> _Records for this exercise_
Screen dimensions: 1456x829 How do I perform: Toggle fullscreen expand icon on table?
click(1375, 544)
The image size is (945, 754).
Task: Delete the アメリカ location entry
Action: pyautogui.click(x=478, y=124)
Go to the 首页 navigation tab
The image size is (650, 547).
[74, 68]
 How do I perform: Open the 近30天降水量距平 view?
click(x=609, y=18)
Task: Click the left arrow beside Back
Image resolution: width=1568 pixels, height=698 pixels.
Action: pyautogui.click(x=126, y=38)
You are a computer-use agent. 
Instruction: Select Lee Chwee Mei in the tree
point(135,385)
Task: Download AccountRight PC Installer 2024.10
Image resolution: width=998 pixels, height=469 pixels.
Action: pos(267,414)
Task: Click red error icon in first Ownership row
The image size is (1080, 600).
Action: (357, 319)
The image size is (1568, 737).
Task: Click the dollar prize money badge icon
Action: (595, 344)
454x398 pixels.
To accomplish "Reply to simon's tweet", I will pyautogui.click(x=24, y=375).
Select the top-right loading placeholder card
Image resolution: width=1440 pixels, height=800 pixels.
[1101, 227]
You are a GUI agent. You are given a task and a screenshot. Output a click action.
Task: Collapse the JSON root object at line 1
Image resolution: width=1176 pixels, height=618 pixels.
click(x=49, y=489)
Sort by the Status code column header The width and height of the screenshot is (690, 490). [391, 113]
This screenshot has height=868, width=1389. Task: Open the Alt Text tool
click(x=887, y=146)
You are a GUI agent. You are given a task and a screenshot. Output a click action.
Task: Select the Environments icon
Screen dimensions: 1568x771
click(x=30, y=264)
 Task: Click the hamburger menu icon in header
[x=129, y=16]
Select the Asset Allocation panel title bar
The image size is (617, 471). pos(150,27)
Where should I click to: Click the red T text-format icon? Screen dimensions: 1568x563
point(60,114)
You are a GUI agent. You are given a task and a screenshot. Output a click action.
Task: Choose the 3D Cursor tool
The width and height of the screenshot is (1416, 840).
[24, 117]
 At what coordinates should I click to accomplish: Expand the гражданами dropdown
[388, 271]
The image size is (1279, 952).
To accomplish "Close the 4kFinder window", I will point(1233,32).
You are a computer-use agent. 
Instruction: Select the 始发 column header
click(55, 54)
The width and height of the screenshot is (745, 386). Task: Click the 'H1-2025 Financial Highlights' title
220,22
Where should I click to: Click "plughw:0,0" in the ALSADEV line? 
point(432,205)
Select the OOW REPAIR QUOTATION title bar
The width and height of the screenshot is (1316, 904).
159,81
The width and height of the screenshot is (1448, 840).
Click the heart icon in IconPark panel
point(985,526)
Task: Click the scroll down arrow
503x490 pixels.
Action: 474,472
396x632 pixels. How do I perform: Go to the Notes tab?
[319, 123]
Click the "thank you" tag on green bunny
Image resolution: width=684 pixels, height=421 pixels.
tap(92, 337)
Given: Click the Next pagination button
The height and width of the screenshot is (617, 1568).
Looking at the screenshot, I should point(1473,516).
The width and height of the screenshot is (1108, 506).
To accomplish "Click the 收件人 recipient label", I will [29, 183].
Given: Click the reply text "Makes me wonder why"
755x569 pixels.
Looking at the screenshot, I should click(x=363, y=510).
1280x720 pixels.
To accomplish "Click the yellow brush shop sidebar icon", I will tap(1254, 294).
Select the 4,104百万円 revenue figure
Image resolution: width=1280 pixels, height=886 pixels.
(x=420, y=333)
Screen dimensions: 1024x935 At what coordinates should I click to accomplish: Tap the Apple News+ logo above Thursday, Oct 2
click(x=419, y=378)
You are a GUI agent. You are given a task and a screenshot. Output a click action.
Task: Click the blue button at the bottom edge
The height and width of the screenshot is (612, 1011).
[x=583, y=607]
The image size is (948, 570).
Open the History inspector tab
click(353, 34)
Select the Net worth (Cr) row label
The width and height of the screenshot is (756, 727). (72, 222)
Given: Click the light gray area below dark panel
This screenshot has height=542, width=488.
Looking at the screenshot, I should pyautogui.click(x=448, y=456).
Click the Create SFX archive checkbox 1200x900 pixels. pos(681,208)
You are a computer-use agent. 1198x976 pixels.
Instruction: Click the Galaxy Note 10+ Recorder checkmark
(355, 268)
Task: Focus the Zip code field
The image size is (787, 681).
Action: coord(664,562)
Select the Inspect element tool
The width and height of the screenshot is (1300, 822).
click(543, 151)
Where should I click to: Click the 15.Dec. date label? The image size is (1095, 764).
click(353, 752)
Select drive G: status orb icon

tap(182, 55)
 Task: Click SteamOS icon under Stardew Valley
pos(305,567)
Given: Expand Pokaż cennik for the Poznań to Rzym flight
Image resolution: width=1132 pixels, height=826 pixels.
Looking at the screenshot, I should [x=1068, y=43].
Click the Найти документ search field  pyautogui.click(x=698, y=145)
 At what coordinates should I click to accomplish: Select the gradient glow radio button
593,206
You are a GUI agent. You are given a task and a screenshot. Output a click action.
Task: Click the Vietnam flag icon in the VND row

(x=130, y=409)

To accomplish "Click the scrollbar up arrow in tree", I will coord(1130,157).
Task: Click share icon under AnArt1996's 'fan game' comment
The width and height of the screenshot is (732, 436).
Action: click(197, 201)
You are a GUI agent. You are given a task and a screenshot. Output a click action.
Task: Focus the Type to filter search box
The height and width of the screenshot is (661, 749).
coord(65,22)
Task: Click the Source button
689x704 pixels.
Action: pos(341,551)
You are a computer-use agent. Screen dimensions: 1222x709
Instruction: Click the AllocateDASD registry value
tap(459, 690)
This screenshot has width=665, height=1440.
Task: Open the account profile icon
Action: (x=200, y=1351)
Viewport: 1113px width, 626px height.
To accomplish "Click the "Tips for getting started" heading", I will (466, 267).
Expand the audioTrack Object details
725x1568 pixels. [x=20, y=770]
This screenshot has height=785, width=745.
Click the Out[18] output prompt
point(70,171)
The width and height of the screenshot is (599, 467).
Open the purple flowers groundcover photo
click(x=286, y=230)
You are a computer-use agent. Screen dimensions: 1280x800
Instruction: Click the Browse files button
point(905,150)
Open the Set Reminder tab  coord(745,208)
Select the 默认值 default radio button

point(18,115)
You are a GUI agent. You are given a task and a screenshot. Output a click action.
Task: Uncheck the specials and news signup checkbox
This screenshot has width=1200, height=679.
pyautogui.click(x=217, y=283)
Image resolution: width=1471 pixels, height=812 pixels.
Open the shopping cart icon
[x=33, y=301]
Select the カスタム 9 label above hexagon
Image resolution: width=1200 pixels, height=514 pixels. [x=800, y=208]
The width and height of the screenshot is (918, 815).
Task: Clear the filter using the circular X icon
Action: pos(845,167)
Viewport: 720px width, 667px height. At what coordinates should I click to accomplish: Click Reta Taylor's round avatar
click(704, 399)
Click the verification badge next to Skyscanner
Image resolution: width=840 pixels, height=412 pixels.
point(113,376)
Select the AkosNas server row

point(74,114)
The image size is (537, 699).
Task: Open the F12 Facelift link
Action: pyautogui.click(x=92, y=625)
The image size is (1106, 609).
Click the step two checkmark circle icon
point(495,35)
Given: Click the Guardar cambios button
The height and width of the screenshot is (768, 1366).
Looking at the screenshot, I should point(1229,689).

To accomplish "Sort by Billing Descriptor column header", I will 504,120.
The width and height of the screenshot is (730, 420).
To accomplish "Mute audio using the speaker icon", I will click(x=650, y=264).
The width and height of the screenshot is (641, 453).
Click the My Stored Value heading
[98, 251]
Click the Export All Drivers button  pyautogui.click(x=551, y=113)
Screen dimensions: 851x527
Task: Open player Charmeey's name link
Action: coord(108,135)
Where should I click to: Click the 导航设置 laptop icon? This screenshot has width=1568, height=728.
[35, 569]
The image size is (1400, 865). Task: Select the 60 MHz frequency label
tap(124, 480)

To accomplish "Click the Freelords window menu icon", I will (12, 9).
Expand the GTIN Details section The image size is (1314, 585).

> _Exercise_
Retype exactly the lines of the data above that fall between the line with "Task: Click the Source button" and the line with "Viewport: 1113px width, 626px height.", inclusive, and add nothing.

> _Result for this exercise_
Task: Click the Source button
689x704 pixels.
Action: pos(341,551)
You are a computer-use agent. Screen dimensions: 1222x709
Instruction: Click the AllocateDASD registry value
tap(459, 690)
This screenshot has width=665, height=1440.
Task: Open the account profile icon
Action: (x=200, y=1351)
Viewport: 1113px width, 626px height.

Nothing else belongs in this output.